Bourne. Exactly. As we have seen how he treats Princes, we will now read a very spirited passage about nobles, from the second satire of the second book, entitled Inconstancy.
That comes by birth hath most antiquity,
Some thinke; and tother (if at all
They yeeld as noble) they an vpstart call:
But I say rather no—his Noblenesse
Thats rais'd by Vertue hath most worthinesses
And is most ancient, for it is the same
By which all Great men first obtaind their Fame.
So then I hope 'twill not offend the Court,
That I count some there with the Vulgar sort,
And outset others: yet some thinke me bold,
Elliot. Admirable! I know of nothing finer in its way, either ancient or modern.

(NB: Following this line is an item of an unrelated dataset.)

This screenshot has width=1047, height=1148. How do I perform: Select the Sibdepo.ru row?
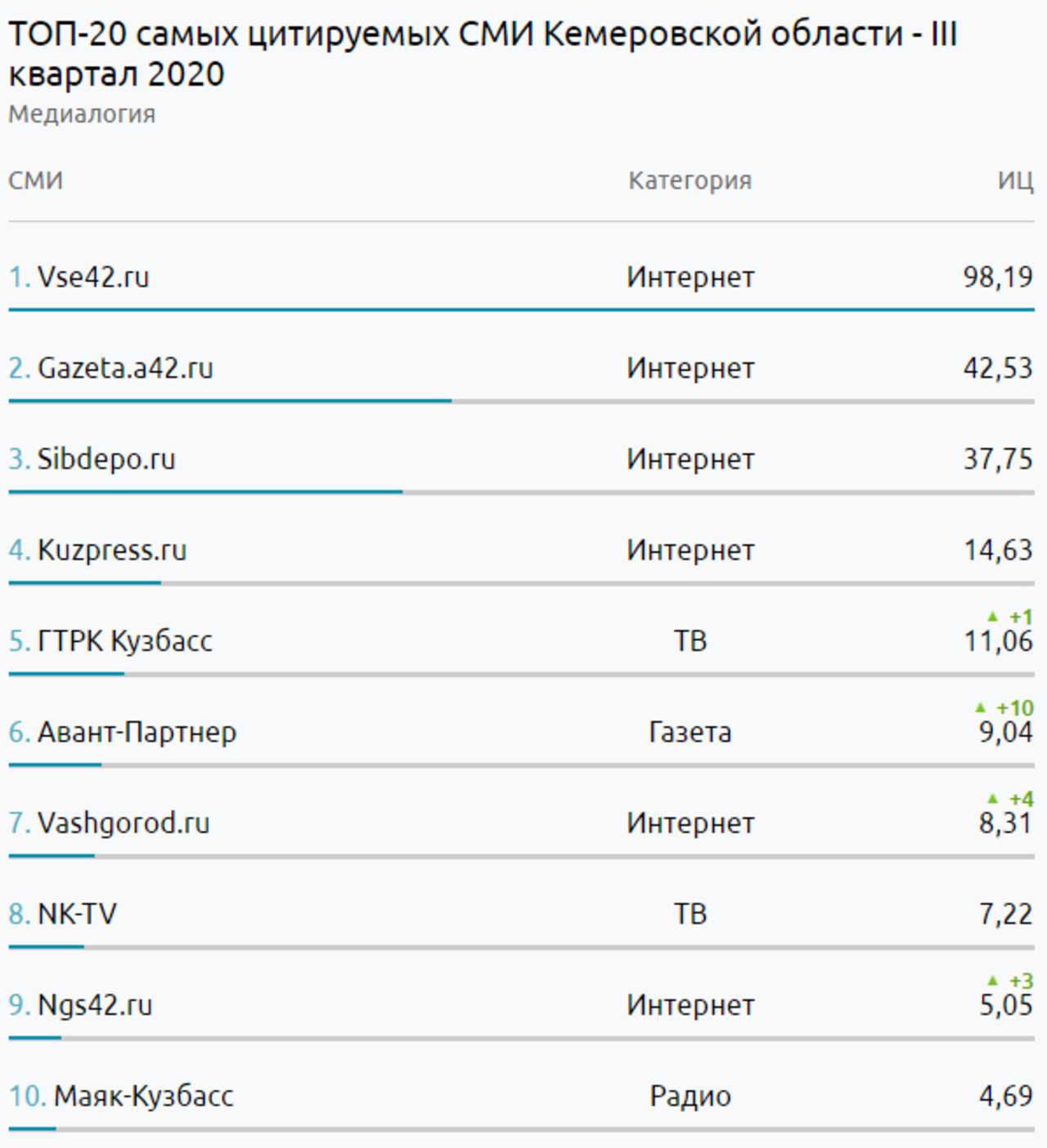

Morton. I was afraid when we came to the lines—
"But I say rather no—his nobleness
That's rais'd by virtue hath most worthiness,"
that he was going to end the sentence as he had begun it; but what a striking and noble close is formed by the couplet—
"And is most ancient—for it is the same
By which all great men first obtain'd their fame."

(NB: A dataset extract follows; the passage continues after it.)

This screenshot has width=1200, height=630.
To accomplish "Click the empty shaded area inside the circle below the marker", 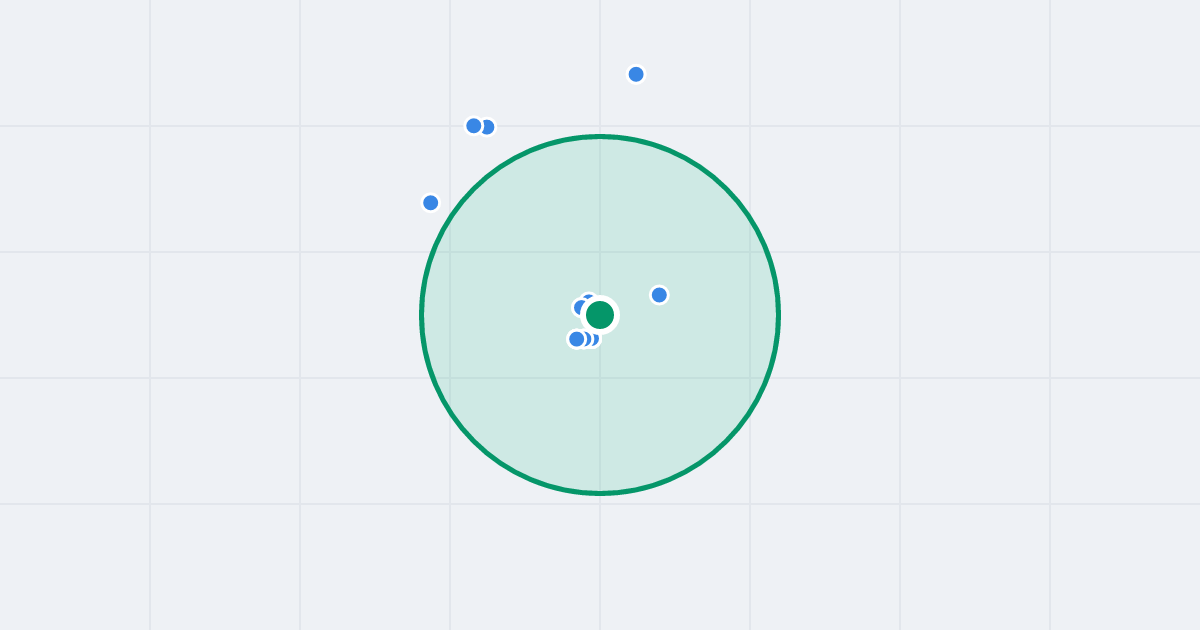I will tap(600, 420).
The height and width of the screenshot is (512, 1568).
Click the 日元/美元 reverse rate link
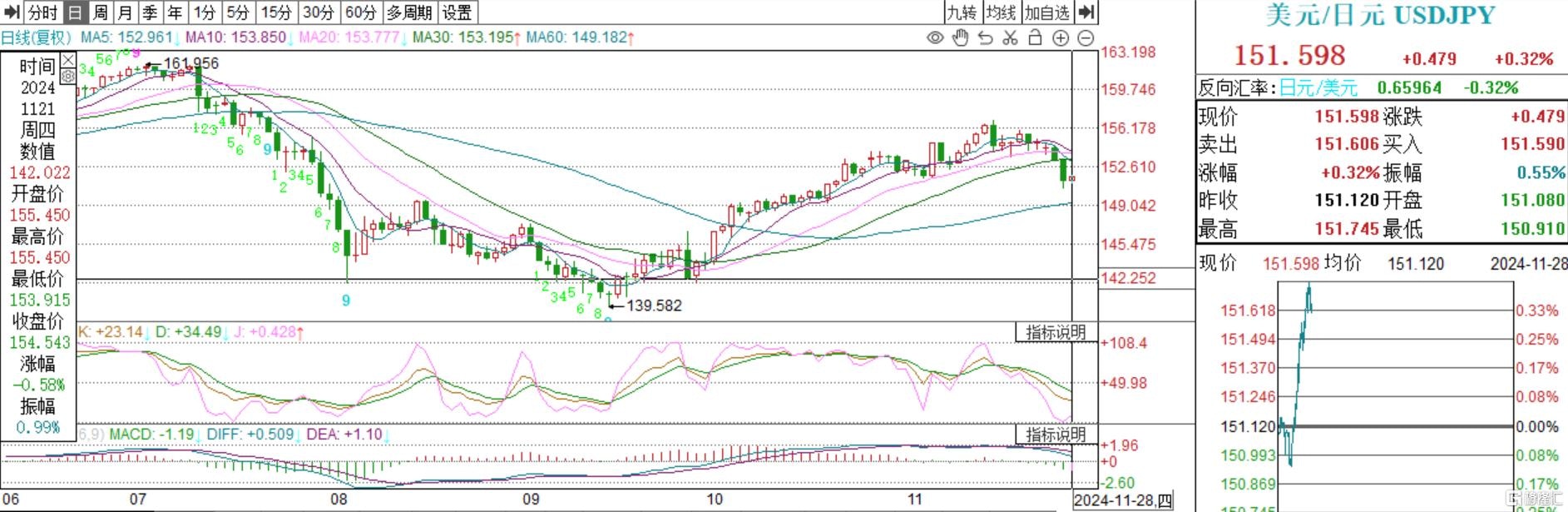(1318, 87)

Elliot. It goes far beyond the common-place of antiquity—Animus Jacit nobilem, cui ex quacunque conditione, &c.
Bourne. It is a very noble thought, and produces the better effect from its being, as they say, prceter expectation. The last two lines of the quotation do not fall short of the rest.

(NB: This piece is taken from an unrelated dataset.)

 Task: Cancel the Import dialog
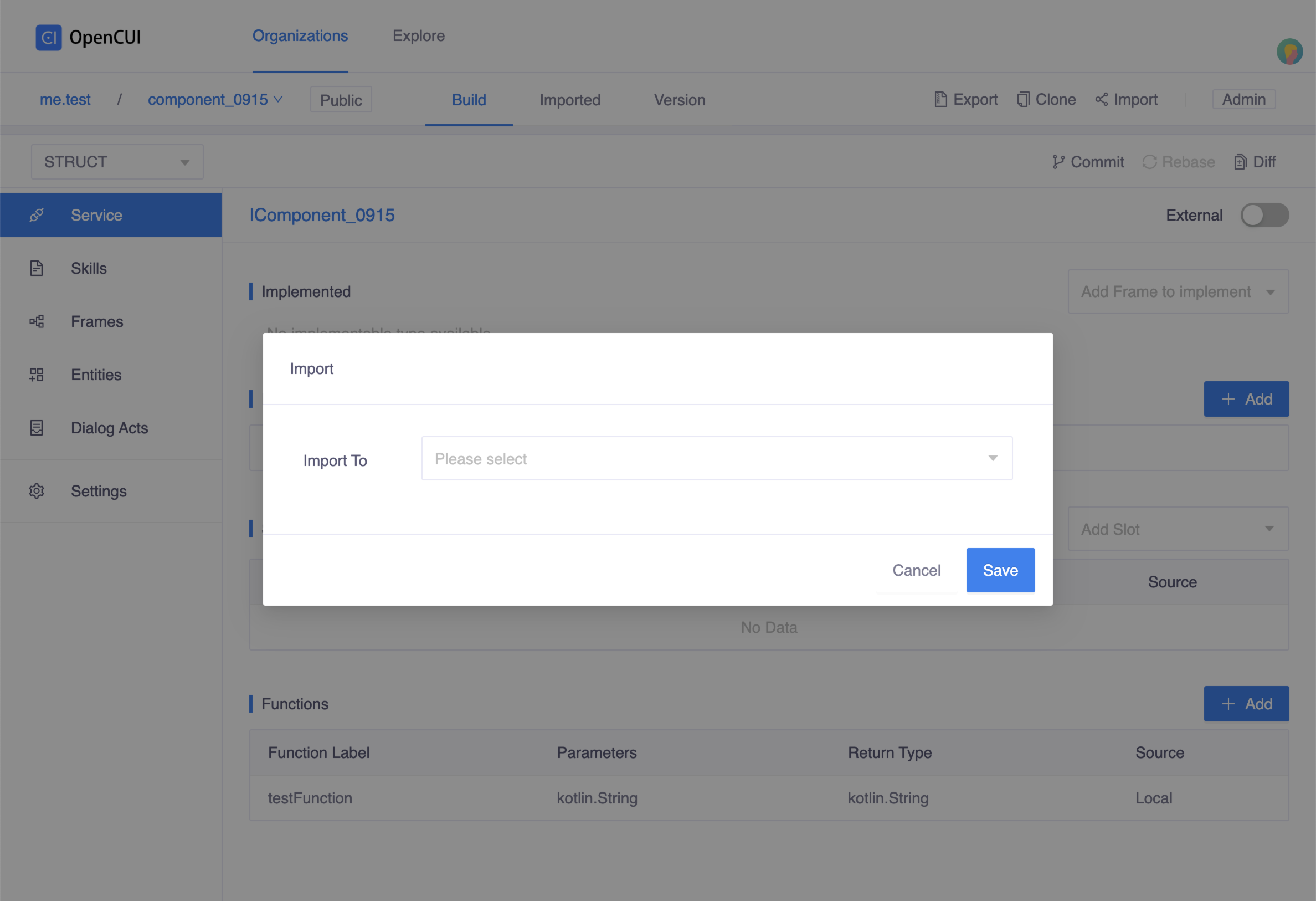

Elliot. In Ascham's " Schoolmaster" I remember a very eloquent censure of mere nobility transmitted with the blood, ending with these words, " Nobility without virtue and wisdom is blood indeed, but blood truly without bones & sinews."
Bourne. Anthony Stafford, a writer I have often quoted, is not behindhand when he says, in his Niobe dessolu'd into a Nilus (1611), "I can brooke better a fellow that hath bought his new-found nobility with nobles, than another of an high birth and of a low stooping spirit, who can iustly brag of nothing of his owne, but liues upon the supererrogative deeds of his ancestors."
Morton. I dare say one might collect as many excellent sayings upon this stale theme, as upon any that has been dwelt upon either in the old time or in the new.
Elliot. That Stafford seems to have been an eloquent fellow: I should like to be better acquainted with him. I remember you, in a manner, proved that Milton was well acquainted with his writings.
Bourne. He seems to have been a strange wild enthusiast, upon religious topics especially: as a puritan he was very muchlike what Robert Southwell was as a jesuit.
Elliot. What is the object of his book?
Bourne. It is in two divisions, one called "Niobe," and the other "Niobe dissolu'd into a Nilus;" and it is a general but vigorous declamation against the vices and profaneness of the age.—In his "Niobe" (p. 112), he has the subsequent passage on the subject to which we have been referring, which will give you some notion of his style. "O! but Gentry now degenerates! Nobilitie is now come to be nuda relatio, a meere bare relation and nothing else. How manie Players haue I seene vpon a stage, fit indeede to be Noblemen! how many that be Noblemen, fit onely to represent them.—Why, this can Fortune do, who makes some companions of her Chariot, who for desert should be lackies to her Ladiship. Let me want pittie if I dissolue not into pittie when I see such poore stuffe vnder rich stuffe; that is a bodie richlie clad, whose mind is capable of nothing but a hunting match, a racket-court, or a cock-pit, or at most the story of Susanna in an ale-house. Rise, Sidney, rise! thou Englands eternall honour! Reuiue and lead the reuolting spirits of thy countreymen, against the basest foe, Ignorance. But what talke I of thee? Heauen hath not left earth thy equall: neither do I thinke that ab orbe condito, since Nature first was, any man hath beene in whom Genus and Genius met so right. Thou Atlas to all vertues! Thou Hercules to the Muses! Thou patron to the poor! Thou deservst a Quire of ancient Bardi to sing thy praises, who with their musickes melody might expresse thy soules harmonie. Were the transmigration of soules certaine—I would thy soule had flitted into my bodie or wold thou wert aliue again, that we might lead an indiuiduall life together! Thou wast not more admired at home then famous abroad; thy penne and thy sword being the Heraldes of thy Heroicke deedes." And in this strain he proceeds for several pages more.